Problems to work on »
• a. In the Le Mirail campus passage, shorten the paragraph beginning "After the opening of many extensions" into a brief list that keeps its main facts.
• b. Print the part of the Le Mirail campus passage starting with "It also has" and going on through "Environmental Geography (GEODE)", unchanged.
• c. According to the Le Mirail campus passage, which architects designed and built the campus?

Given passage »
>>>>
The campus, situated in Toulouse's grand architectural project of the 1960s, Le Mirail, was conceived and built by the team of architects Candilis, Josic, Woods.

After the opening of many extensions (one of which was situated in military barracks) in order to free up the university in the city centre, the campus in Le Mirail opened one section at a time starting in 1971, and completed the transfer by 1973. Planned for 11,000 students, the university today is a victim of its own success, with a student population of roughly 27,500.

==Organisation==
As the humanities university of Toulouse, it is organised into many pedagogical components: UFRs (unités de formation et de recherche) and university institutes.

School of History, Arts and Archeology
- Department of Anthropology
- Department of Documentation, Archives, Media and Editing
- Department of History
- Department of Art History and Archeology

School of Languages, Literature and Foreign Civilisations
- Department of Translation and Linguistic Interpretation
- Department of Foreign French Language Studies
- Department of Anglophone Studies
- Department of Hispanic Studies
- Department of Foreign Languages
- Department of Applied Foreign Languages
- Department of Linguistics

School of Literature, Philosophy, Music, Arts and Communication
- Department of Design
- Department of Communication and Visual Studies
- Department of Literature, Languages and Ancient Civilisations
- Department of Music
- Department of Philosophy

School of Psychology
- Department of Clinical Psychology
- Department of Cognitive Psychology and Ergonomics
- Department of Developmental Psychology
- Department of Social and Organisational Psychology
- Department of Psychopathology, Health Psychology and Neuroscience

School of Science, Place and Society
- Department of Geography and the Environment
- Department of Informatics
- Department of Education
- Department of Economics and Management
- Department of Sociology

It also has two University Institutes of Technology and several other specialist institutes.

==Research==
Research is organised in a series of interdisciplinary research centres. These include:
- Centre for Work and Organisations (CERTOP)
- Centre for Cognition, Languages and Ergonomics (CLLE)
- Centre for Education and Knowledge (EFTS)
- Centre for the Study of France, the Americas and Spain (FRAMESPA)
- Centre for Environmental Geography (GEODE)
- Institute of Mathematics (IMT)
- Institute of Information Technology (IRIT)
<<<<
Information supplied »
>>>>
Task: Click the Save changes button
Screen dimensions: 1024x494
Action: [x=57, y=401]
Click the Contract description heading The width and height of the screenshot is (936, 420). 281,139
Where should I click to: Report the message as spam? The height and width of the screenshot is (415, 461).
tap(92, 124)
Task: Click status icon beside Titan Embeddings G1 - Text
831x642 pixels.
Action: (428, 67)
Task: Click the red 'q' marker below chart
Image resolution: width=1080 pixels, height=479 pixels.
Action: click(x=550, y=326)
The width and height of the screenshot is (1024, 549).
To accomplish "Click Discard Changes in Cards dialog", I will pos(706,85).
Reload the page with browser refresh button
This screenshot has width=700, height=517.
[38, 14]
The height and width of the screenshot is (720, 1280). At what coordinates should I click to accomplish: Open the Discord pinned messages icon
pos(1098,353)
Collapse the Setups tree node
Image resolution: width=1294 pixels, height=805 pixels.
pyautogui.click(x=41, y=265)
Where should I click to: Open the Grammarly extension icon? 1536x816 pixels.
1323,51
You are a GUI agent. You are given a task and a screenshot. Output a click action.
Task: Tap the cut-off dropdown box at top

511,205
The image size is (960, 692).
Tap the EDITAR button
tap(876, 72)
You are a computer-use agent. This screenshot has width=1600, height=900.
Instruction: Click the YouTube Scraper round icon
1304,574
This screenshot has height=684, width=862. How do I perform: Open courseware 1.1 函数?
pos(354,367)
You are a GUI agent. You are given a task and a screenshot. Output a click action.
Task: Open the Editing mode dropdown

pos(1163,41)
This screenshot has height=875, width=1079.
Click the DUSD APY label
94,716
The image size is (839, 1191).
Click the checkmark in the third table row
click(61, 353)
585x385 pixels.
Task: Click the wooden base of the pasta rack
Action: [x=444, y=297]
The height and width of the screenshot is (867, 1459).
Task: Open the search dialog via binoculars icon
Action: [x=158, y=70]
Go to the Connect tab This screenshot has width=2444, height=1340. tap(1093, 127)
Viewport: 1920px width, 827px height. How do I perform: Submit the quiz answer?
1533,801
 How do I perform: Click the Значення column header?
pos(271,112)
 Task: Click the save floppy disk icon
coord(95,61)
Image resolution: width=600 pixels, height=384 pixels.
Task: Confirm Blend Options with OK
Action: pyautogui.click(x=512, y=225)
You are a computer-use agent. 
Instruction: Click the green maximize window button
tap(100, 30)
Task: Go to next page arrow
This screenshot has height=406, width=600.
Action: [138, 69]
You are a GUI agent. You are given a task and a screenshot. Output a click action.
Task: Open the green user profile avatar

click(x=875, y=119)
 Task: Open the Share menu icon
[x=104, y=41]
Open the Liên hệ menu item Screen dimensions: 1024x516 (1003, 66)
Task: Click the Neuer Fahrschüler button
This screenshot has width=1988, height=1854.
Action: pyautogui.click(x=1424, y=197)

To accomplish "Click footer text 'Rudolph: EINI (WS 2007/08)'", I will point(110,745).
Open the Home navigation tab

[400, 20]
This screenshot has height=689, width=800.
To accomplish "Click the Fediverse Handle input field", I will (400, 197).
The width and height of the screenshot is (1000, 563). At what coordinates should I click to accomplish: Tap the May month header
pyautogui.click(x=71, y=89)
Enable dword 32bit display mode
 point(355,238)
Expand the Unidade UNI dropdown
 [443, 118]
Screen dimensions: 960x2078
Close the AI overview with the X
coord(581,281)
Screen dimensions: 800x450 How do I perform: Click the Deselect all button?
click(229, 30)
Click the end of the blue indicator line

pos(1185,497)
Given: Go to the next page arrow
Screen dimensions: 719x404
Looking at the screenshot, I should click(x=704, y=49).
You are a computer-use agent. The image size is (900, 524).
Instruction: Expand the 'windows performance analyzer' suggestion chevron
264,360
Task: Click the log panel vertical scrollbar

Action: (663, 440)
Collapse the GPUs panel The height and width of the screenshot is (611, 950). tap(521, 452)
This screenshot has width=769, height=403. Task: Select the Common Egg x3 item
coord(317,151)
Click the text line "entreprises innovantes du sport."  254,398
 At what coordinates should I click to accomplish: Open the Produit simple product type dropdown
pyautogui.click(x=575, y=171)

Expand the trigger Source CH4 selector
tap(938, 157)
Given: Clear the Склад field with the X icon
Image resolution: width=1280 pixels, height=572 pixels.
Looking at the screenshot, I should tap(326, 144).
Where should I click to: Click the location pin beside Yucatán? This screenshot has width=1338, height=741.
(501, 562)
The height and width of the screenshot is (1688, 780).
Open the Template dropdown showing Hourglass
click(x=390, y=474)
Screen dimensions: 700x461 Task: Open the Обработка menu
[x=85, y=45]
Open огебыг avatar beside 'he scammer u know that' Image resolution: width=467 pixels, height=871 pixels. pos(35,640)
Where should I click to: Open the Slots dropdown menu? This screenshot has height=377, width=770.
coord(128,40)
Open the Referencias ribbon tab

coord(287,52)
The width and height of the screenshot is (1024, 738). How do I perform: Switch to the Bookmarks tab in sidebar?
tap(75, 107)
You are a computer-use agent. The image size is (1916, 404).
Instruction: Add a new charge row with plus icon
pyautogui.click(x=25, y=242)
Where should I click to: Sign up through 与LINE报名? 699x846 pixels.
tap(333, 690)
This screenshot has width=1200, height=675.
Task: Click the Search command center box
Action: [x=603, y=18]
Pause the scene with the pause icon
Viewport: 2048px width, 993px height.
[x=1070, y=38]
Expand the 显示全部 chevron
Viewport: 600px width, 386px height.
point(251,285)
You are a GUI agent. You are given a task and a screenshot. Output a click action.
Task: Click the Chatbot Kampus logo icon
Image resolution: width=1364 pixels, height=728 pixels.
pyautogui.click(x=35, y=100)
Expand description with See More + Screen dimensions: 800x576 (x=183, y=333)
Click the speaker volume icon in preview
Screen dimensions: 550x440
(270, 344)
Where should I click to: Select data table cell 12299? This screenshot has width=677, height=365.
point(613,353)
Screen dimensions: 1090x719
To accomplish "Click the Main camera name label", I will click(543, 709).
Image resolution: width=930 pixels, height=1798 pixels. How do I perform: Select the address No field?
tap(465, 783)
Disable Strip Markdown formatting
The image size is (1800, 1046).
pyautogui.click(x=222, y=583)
<<<<
Activity answers »
• a.
- Many extensions opened, one in military barracks, to free up the university in the city center.
- The Le Mirail campus opened one section at a time starting in 1971.
- The transfer was complete by 1973.
- The campus was planned for 11,000 students.
- It now has roughly 27,500 students.

• b.
It also has two University Institutes of Technology and several other specialist institutes.

==Research==
Research is organised in a series of interdisciplinary research centres. These include:
- Centre for Work and Organisations (CERTOP)
- Centre for Cognition, Languages and Ergonomics (CLLE)
- Centre for Education and Knowledge (EFTS)
- Centre for the Study of France, the Americas and Spain (FRAMESPA)
- Centre for Environmental Geography (GEODE)

• c. The team of Candilis, Josic, Woods.